▶ [Aim of the task]:
Please continue the transcript of the committee hearing on apprenticeships below, writing what comes after its final line.

▶ [Text passage]:
— start —

Q3 Ian Mearns: The 16 to 18 year-olds, you say that is 25% of all starts, but what is the percentage of the 16 to 18 cohort who are going into apprenticeships?
Professor Fuller: It is about 5% or 6%.
Q4 Chris White: You mentioned the number of apprentices doing management and you said that that was curious as to why that was in it. Why was that curious?
Professor Fuller: I think because apprenticeship traditionally has been associated with technical and craft skills and management has been associated with people who are more highly qualified in terms of degrees and so on and so forth. Apprenticeships have also traditionally been associated with young people, school leavers, who you would not automatically assume were going to be put into managerial positions. I am not necessarily saying that you could not construct a very strong apprenticeship in management, but it does challenge and stretch some of our perceptions of what apprenticeship is.
Q5 Chair: What is the Government trying to fix? That is really the question, because we have heard the figures. Alison, Lynn, what do you think we should be fixing?

— end —

▶ [Data section]:
— start —

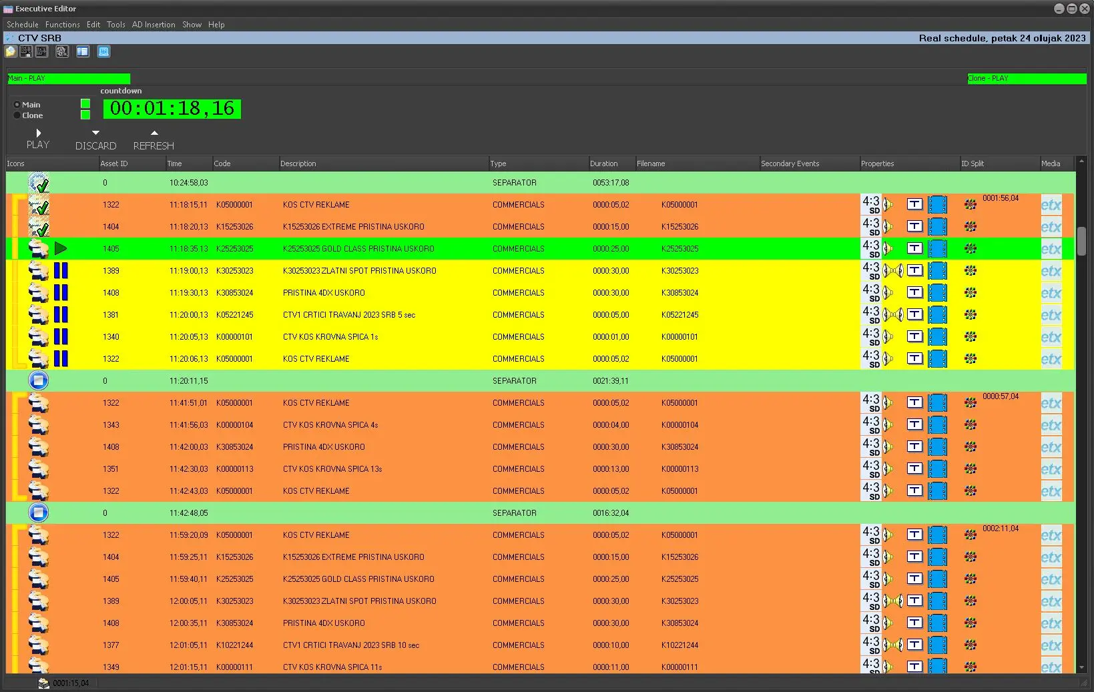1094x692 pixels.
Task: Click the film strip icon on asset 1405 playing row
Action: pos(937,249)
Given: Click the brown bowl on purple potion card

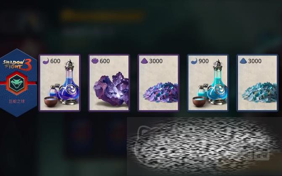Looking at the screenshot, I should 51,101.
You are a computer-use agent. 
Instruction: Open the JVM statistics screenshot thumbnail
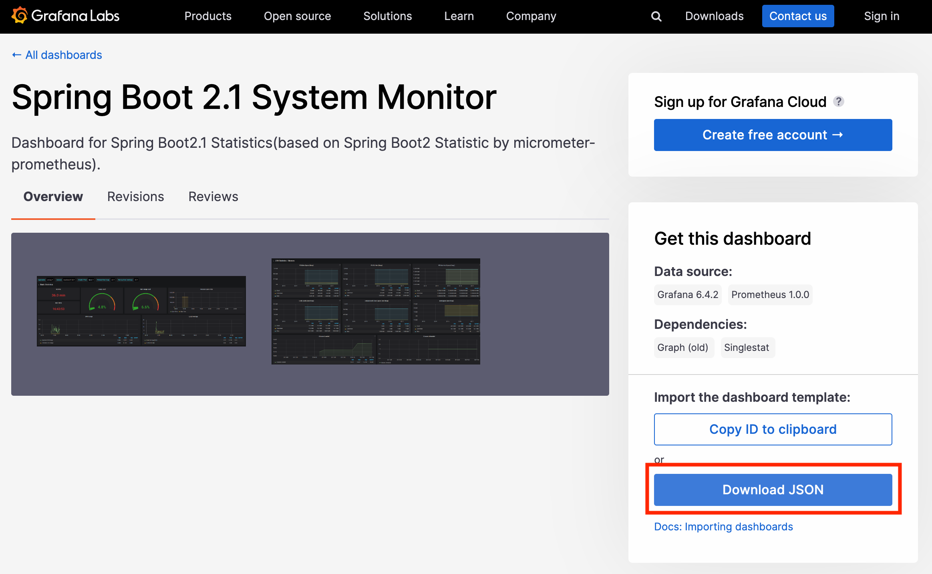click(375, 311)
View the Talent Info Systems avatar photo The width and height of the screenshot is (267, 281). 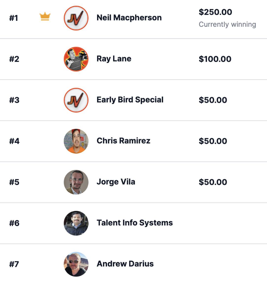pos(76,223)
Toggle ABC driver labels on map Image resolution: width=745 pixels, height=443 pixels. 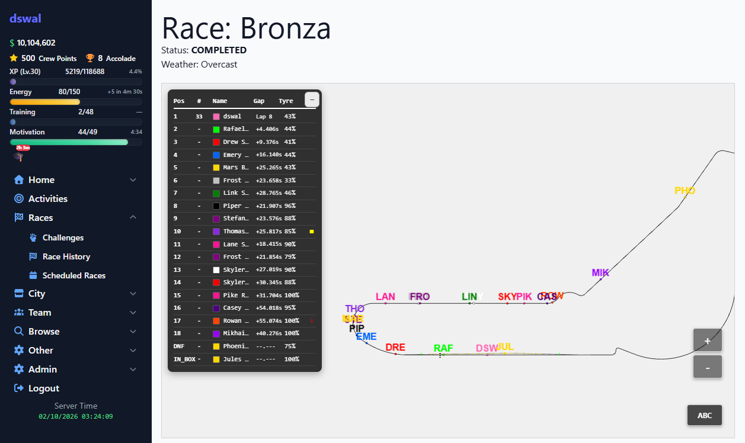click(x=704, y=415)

— end —
— start —

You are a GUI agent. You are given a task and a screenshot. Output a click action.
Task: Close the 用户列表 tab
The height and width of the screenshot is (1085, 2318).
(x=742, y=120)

— end —

▶ [Expected answer]:
Baroness Wolf of Dulwich: The Government thought it was fixing what Alison has just described because you started off, Chairman, by saying, “Do we have a system?” We do have a system. Unfortunately, we still have exactly the same system as we had four years ago. Essentially, nothing has really changed. Following the Richard Review, there were some very ambitious reforms announced, which I have to say I think were excellent, and which—among other things in connection with what Mr White just said—identified the idea that an apprenticeship is about a new role, a new job, somebody coming into it and learning brand-new skills.
There have been a large number of new sets of standards announced. People are busy writing new apprenticeships like anything, but the reality is that out there nothing seems to have changed. In fact, we seem to have gone backwards again. There is an excellent summary that has just come out from the Commons Library, by the way, of all of these figures, so thank you to the Commons Library. For a while the proportion of adults, and quite mature adults, in apprenticeship went down. It dipped quite markedly for a year or so. It has now gone right back up. As Alison says, we are not making any progress in shifting the focus of apprenticeship to high skill, traditional routes. I do not understand why, although my hunch is that although with half of its intentions the Government is indeed committed to trying to improve apprenticeship—and Ofsted, for example, did an absolutely coruscating review of it—with its other half, of course, it is tied to a 3 million target. That would, I have to say, be my explanation of what is going on.
Chair: Ewart, do you have any thoughts on that?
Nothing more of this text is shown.